A pergunta real não é “meu piso está na moda?” e sim “ele ainda combina com a pessoa que eu virei?”. Talvez seu porcelanato amadeirado tenha cumprido o papel por uma década e só esteja pronto para se aposentar com dignidade. Ou talvez algumas camadas inteligentes, tapetes e boas transições já bastem para fazer as pazes com ele.
De qualquer forma, os pisos que estão chamando atenção agora te convidam a escolher nos seus termos, não só repetir um roteiro de showroom. E essa mudança de atitude pode ser a maior tendência de todas.
FAQ
- Are all wood-look tiles really outdated by 2026? Not every single one. High-quality planks with varied patterns, warm tones and minimal grout still hold up in some spaces. The ones that feel most dated are the very regular, greyish tiles laid in long corridors and huge areas. If your floor still works with your furniture and light, you don’t have to rip it out just because trends moved on.
- What’s the most “future-proof” floor if I’m renovating now? A calm, matte stone-look porcelain in a warm neutral (think light limestone) is one of the safest bets. It doesn’t scream a specific year, it’s easy to clean, and you can change wall colours and furniture styles around it without clashing. If you prefer warmth, a good-quality engineered wood with a natural, not-too-dark finish ages gracefully as well.
- Can I put new flooring directly over my existing tiles? Often yes. Floating LVT, hybrid planks and some engineered woods can go on top of tiles if the surface is sound and level. You’ll need to consider added height at doors, skirtings and kitchen plinths. In cases with uneven tiles, a levelling compound is usually applied first to create a smooth base.
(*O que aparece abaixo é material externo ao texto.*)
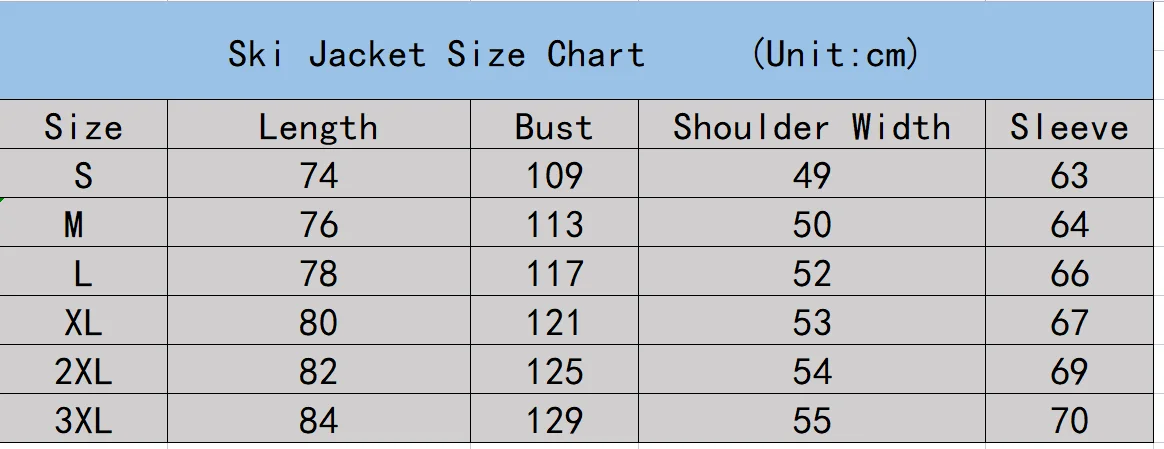
Task: Select the 3XL size label cell
Action: pos(83,420)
- Is microcement a good idea in a family home? It can be, as long as it’s well installed and properly sealed. Microcement is tough but not indestructible: it can get hairline cracks where the substrate moves and may show wear in high-traffic spots. Many families like it in bathrooms and smaller zones, then choose something softer and easier to repair in living areas.
- How much does it cost to switch from wood-look tiles to a new floor? Costs vary a lot by country and material, but as a rough guide: overlaying with LVT or hybrid planks is often the most affordable, starting around the mid-range of tile prices. Full removal of tiles, new screed and a premium finish like terrazzo or microcement sits at the higher end. Labour is a big part of the budget, so getting two or three quotes is worth the admin.